◆ Stated exercise
Copy the listing below word for word, starting at the line that contains "789x401 pixels." and continuing through the end of the listing, both ends included. Leave the pictures out of your copy.

start

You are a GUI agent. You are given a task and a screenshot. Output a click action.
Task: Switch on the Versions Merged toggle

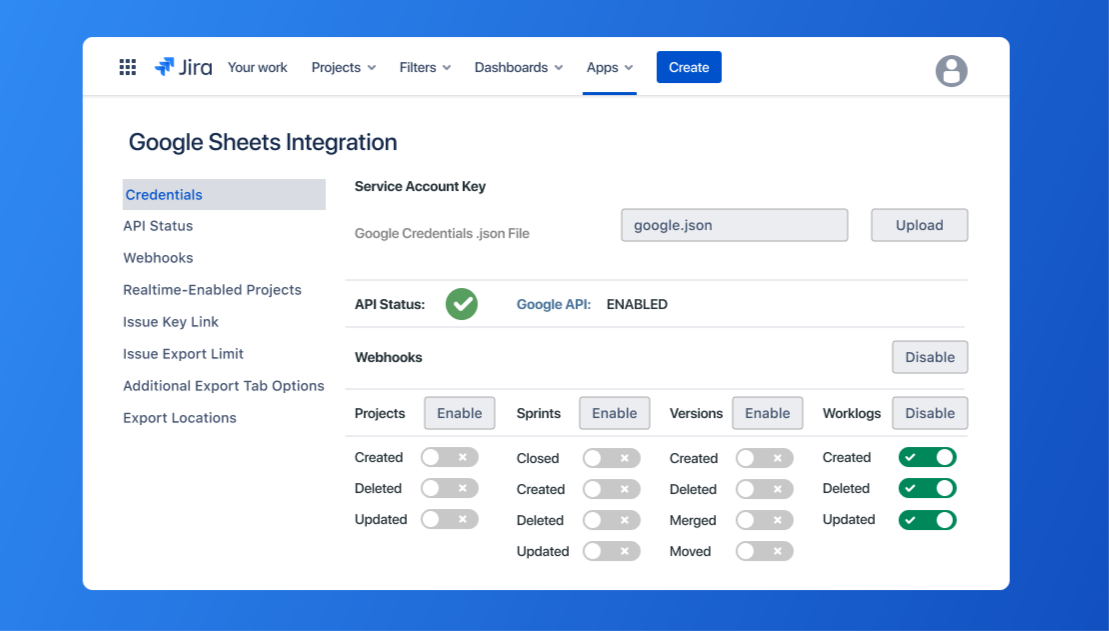[x=764, y=520]
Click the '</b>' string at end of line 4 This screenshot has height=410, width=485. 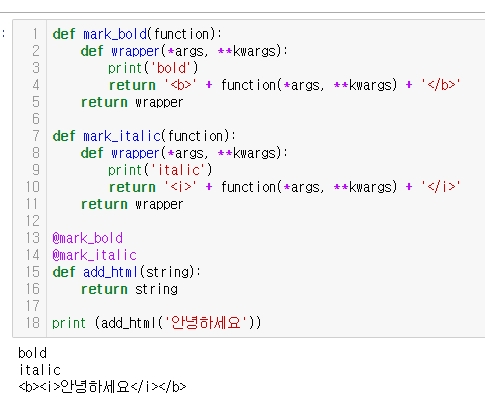[x=441, y=85]
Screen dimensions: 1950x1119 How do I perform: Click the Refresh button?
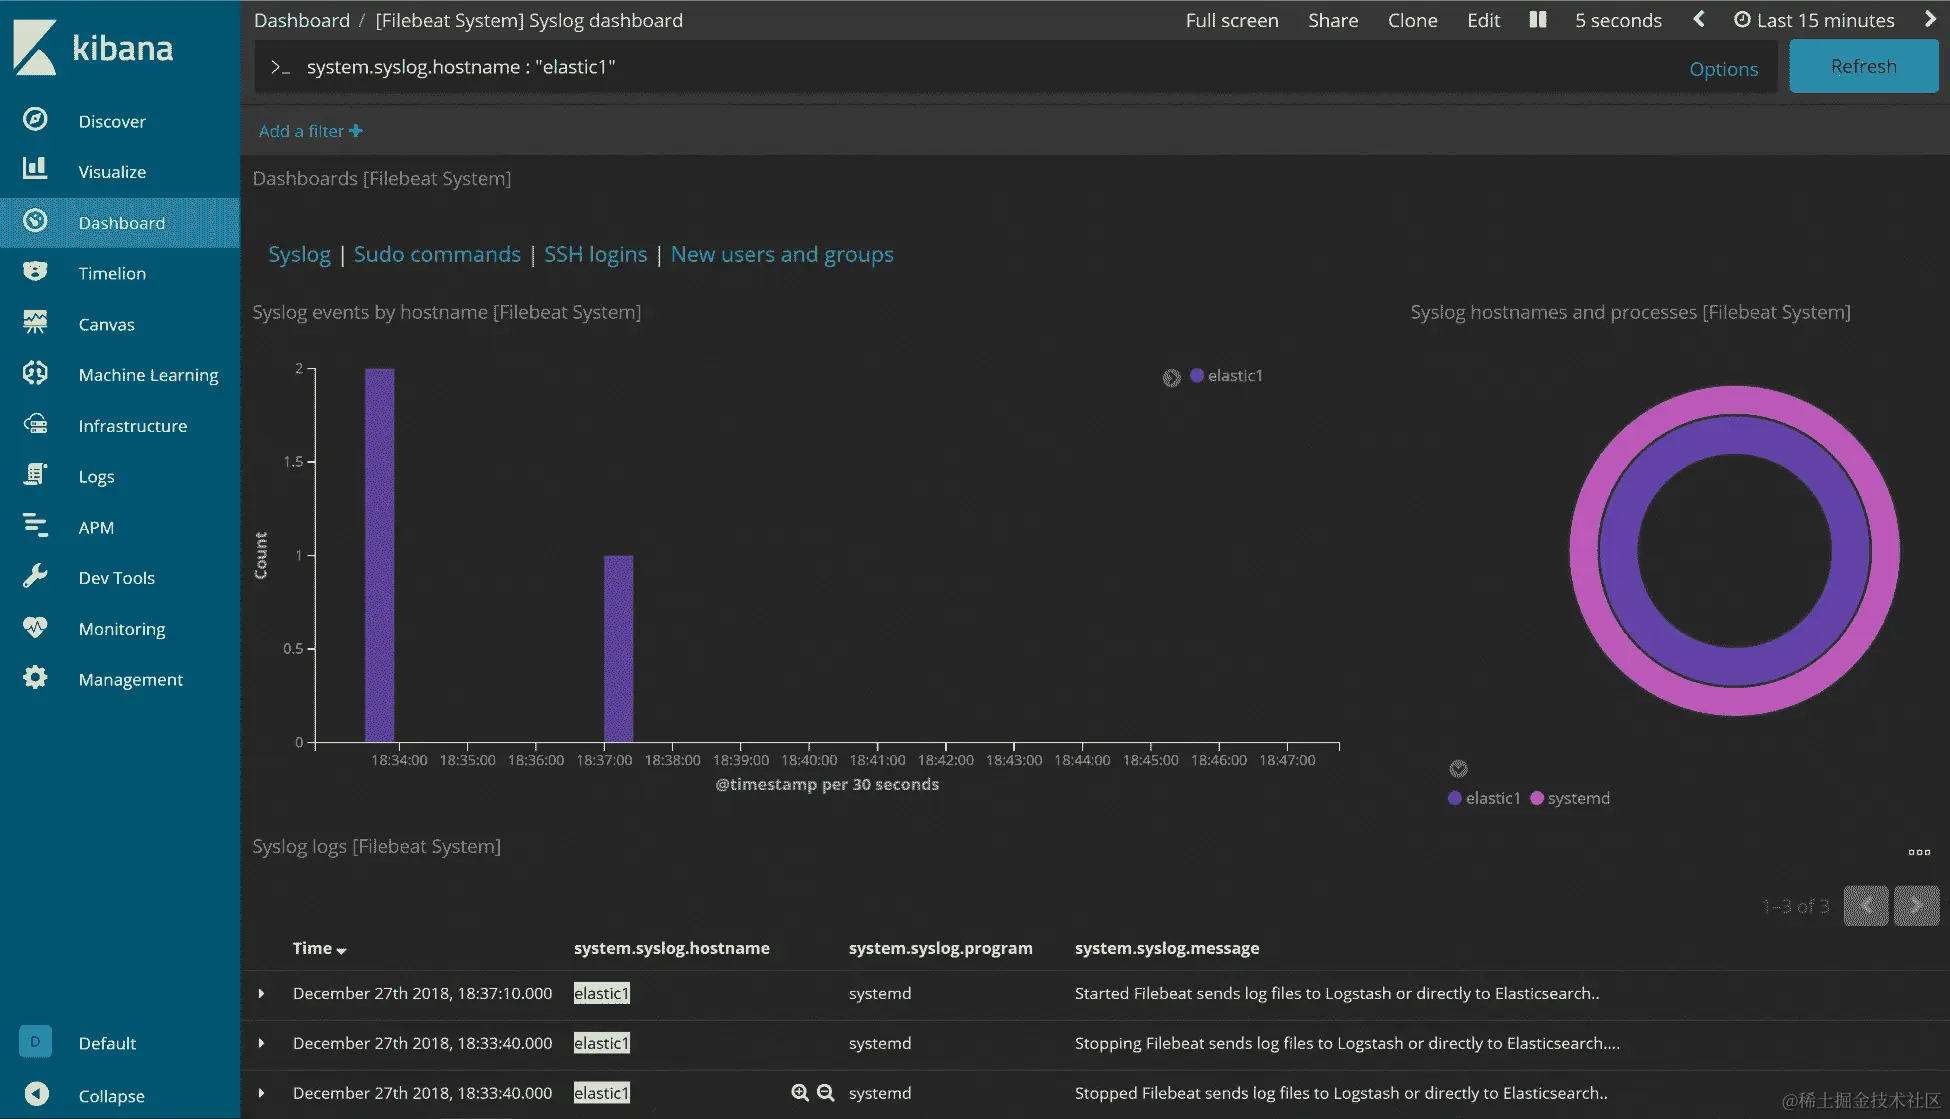coord(1863,67)
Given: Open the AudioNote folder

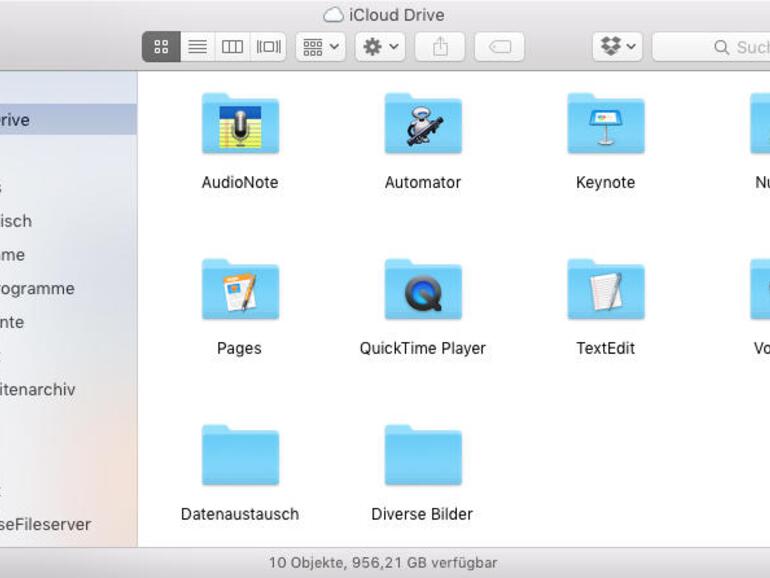Looking at the screenshot, I should coord(240,125).
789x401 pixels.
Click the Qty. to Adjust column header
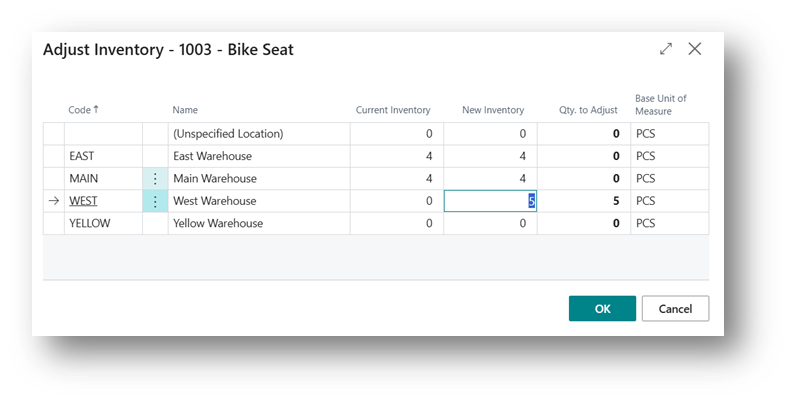[588, 109]
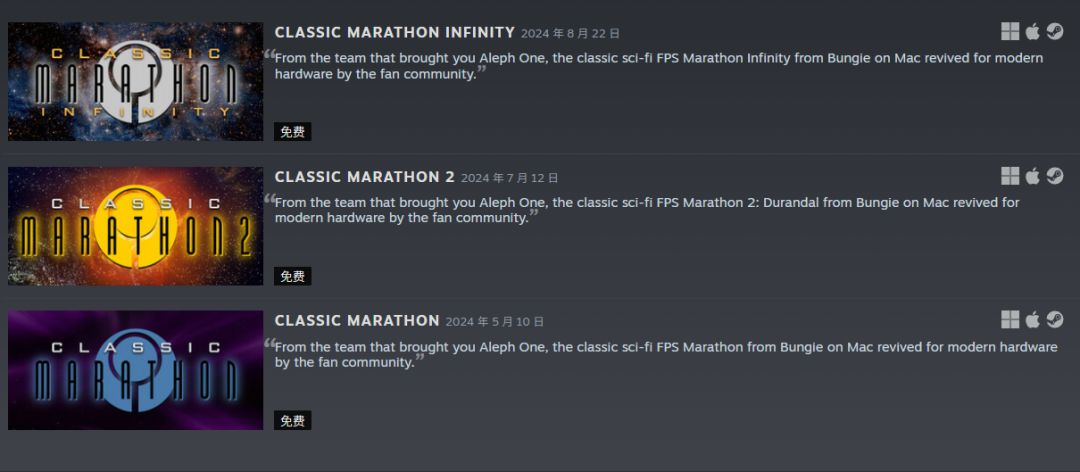Viewport: 1080px width, 472px height.
Task: Click 免费 price tag under Marathon Infinity
Action: 292,132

end

◆ Answer to the problem
789x401 pixels.
Click the Qty. to Adjust column header
[588, 109]
Viewport: 1080px width, 472px height.
Task: Click 免费 price tag under Marathon Infinity
Action: 292,132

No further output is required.